Is there anything besides wet sand and buffer to remove fine swirls?
Just a note…. Z-5 has no corrective ability whatsoever. It is a sealant with some filling ability that actually does a relatively good job of hiding some fine scratches. However, as the product wears off, those imperfections will return.


Also, it’s just my opinion but there are very few instances that would even suggest or even find it necessary to wetsand. A good tip to remember is to use the least aggressive method necessary to get the job done. In other words, don’t use a compound and follow up with a lighter cut polish if the less abrasive polish is enough to get the result you are looking for.

The same holds true for RIDS (random isolated deep scratches). How aggressive you get will depend on the outcome you’re trying to achieve but you should also consider the consequences when striving for perfection. …..i.e. the removal of paint (perhaps more than necessary). Sometimes it is better to live with an overall great result using a less aggressive alternative rather than chasing RIDS with harsher solutions.

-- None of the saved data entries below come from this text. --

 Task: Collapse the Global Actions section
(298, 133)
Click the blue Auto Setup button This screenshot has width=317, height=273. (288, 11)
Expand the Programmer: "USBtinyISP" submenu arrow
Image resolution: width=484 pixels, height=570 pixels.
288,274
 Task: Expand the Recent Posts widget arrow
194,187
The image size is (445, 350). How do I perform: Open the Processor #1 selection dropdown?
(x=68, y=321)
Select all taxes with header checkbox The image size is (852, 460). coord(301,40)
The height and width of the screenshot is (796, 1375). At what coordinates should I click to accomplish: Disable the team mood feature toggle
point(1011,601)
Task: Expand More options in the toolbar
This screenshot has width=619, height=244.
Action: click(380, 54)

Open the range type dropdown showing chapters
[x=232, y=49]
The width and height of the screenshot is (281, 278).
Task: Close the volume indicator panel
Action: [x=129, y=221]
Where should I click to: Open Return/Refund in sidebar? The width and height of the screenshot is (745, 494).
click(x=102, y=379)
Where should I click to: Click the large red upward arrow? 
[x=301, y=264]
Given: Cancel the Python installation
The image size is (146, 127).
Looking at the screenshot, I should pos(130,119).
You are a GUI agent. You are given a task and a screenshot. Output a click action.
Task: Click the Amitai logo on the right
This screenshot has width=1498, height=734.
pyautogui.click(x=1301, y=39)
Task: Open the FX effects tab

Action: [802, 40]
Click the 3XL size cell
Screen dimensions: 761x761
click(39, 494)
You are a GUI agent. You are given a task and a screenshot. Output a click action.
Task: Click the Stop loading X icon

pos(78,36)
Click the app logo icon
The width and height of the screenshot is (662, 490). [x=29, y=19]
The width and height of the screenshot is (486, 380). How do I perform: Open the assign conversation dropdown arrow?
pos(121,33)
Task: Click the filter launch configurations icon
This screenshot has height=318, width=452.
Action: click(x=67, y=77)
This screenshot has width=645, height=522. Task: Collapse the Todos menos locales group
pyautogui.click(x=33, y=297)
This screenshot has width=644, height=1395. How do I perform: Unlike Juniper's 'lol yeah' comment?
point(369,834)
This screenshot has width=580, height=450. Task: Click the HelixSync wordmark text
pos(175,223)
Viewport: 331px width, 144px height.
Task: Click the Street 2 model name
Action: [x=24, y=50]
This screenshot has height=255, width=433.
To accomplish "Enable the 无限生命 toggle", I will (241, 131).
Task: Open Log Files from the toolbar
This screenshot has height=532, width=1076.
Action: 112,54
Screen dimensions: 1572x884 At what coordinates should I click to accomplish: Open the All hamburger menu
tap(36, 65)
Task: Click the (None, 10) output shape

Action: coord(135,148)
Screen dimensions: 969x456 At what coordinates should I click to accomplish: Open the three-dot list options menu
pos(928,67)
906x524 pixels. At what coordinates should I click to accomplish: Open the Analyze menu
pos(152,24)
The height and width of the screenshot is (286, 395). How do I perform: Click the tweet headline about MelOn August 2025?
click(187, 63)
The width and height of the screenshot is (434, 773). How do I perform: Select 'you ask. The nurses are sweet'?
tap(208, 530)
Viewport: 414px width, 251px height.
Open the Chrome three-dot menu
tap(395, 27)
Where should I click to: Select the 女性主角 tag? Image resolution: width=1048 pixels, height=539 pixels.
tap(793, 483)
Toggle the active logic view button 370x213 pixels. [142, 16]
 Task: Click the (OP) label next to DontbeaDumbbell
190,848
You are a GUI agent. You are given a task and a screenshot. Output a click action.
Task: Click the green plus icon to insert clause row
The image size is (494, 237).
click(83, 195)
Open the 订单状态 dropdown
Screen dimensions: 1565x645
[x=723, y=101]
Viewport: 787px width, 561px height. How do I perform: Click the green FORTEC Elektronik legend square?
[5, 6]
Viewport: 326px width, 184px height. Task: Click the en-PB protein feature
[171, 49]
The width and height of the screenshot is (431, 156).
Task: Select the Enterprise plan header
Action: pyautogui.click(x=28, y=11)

Yeah, I watched him take that scratch off the back of the Vette with wet sandpaper and various PC Cable pads and polish 2 or 3 years ago.
So impressed I bought the same PC and 5 or 6 different pads.

Scared to use it, so everything sits in the box.

OK, what color pad is the finest and what grit polish should
I use for swirls?
I am getting brave now.
….don’t be afraid of it. Given the right product and pad choices, a DA like your PC is still a generally safe tool with virtually no chance of “strike through/burning” and relatively gentle corrective action partly due to it’s “clutch-like” rotation (only the orbit is forced). ….IMO/IME even with a more powerful tool like my Flex 3401VRG (which has a direct drive rotation/orbit) it is still generally safe and easy to master for most folks.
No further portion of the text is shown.